March 1, 2012

Newspaper Guilt

They're disappearing, fast. English-language newspapers are folding like old butterflies. Forgive the analogy, but they've become rarer, endangered and threatened with dusty death.

Surviving newspapers are busy trying to seduce the public with those free, reduced editions with trivial content. With this freebie you don't need cushions for the park bench. Most end up decorating city gutters or hugging the side of tall buildings.
Pay for the full edition and you'll get in-depth reportage, and rich, thoughtful editorials for trimmings.....
Or will you? Your newspaper may already be on the down and down, having laid off good journalists, and content may be read, copied and pasted from other sources.

If you're not virtual you're down for the count.


In the rush to go virtual, newspapers, syndicated or not, are pleading with the public: don't leave us, we're the PRESS! 

We're the life-blood of democracy! 
People often are hesitant or unwilling to subscribe to on-line editions. After all, a huge virtual smorgasbord is waiting out there, two pecks away. 

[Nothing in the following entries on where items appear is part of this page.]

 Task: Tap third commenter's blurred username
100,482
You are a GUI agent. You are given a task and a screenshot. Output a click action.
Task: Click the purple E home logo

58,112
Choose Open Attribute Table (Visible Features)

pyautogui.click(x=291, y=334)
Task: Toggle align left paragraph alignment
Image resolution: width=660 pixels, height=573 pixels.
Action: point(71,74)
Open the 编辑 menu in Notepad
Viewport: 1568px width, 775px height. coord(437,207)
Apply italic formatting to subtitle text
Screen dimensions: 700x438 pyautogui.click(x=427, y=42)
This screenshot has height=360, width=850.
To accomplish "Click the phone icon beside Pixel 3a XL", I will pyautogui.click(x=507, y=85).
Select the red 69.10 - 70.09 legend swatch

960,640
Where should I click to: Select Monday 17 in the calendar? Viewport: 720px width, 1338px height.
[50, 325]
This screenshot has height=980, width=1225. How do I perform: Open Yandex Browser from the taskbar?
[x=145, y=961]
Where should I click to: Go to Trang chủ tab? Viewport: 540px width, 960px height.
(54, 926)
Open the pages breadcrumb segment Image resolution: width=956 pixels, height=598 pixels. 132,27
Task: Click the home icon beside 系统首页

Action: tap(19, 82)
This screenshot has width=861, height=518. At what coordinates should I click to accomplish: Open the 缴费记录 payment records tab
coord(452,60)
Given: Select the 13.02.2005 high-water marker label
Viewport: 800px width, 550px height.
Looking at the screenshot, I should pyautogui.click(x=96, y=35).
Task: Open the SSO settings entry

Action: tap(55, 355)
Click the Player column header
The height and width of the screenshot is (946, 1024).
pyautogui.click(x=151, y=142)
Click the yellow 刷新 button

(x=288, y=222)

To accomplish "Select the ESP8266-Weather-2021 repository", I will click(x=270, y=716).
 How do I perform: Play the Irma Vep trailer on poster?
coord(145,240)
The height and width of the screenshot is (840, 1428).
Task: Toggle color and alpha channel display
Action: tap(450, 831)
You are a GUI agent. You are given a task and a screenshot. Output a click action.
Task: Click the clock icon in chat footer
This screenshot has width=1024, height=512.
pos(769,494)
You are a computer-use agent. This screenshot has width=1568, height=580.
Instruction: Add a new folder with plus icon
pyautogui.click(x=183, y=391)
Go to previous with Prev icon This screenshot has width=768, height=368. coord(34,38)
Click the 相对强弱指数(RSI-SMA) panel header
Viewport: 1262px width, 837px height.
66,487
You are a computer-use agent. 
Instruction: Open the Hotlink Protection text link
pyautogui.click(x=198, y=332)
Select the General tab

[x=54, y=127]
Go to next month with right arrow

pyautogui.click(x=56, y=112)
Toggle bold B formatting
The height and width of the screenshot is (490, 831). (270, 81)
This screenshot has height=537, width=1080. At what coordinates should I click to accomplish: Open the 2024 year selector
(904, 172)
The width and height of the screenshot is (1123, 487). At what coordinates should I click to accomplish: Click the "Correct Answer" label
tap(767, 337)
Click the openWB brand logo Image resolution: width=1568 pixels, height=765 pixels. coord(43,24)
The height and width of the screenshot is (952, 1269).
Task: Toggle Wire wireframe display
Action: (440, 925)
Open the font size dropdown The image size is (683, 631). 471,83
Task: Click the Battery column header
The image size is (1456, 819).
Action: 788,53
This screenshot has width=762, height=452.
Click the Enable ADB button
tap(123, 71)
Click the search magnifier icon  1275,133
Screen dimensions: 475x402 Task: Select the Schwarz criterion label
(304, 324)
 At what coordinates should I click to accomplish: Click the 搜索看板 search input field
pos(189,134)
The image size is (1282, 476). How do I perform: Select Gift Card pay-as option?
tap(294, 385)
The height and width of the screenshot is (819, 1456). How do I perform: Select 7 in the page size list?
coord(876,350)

ipads and other such playthings are easy and seductive, it's like, why bother?
Some subway riders still read newspapers, but few in New York under 45 appear to read hard print news. Books yes, newspapers no, and this is not simply anecdotal. Much of the reading public has migrated to favorite news sites, ones that cater to their cultural and political tastes.
So how much longer can newspapers hold out?  Will they become be like LPs (vinyl to you youth)-- produced for special crowds: the snobs, the sentimentalists, the cognoscenti (who?) and the old-fashioned geysers, who still think a 'reader' is a person.

Do we care? Hell yes we care! 

I love NY Times-print on my sweaty fingers, I love Maureen Dowd,  even if she's shrill, and Suzy Menkes who's a wiz on fashion, and Nicholas Kristof and Paul Krugman, smart and wise and full of compassion, and others in the same IHT that delivers a challenging Sunday crossword, Doonesbury and fine book reviews. 

A good newspaper gives you world news to dig into, editorialists of different political stripes sharing the pages, the opportunity to stretch your mind a bit, or at least put in a newspaper stent to keep it open.

This blog is called Newspaper Guilt. Newspaper Guilt comes in two varieties: the guilt that induces you to buy that newspaper even if you can get it on-line,  and the guilt induced by not buying that newspaper and realizing you are bidding farewell to a very, very old tradition.


PS I'm not including newspapers closed because of scandal-mongering spying and phone-tapping carried out by the crude and the cruel. Mr. Murdoch-- move over, you're squashing dignity and truth and breathing our air.
For a (self-pitying?) picture check out the website of the defunct News of the World that deserved to become defunct.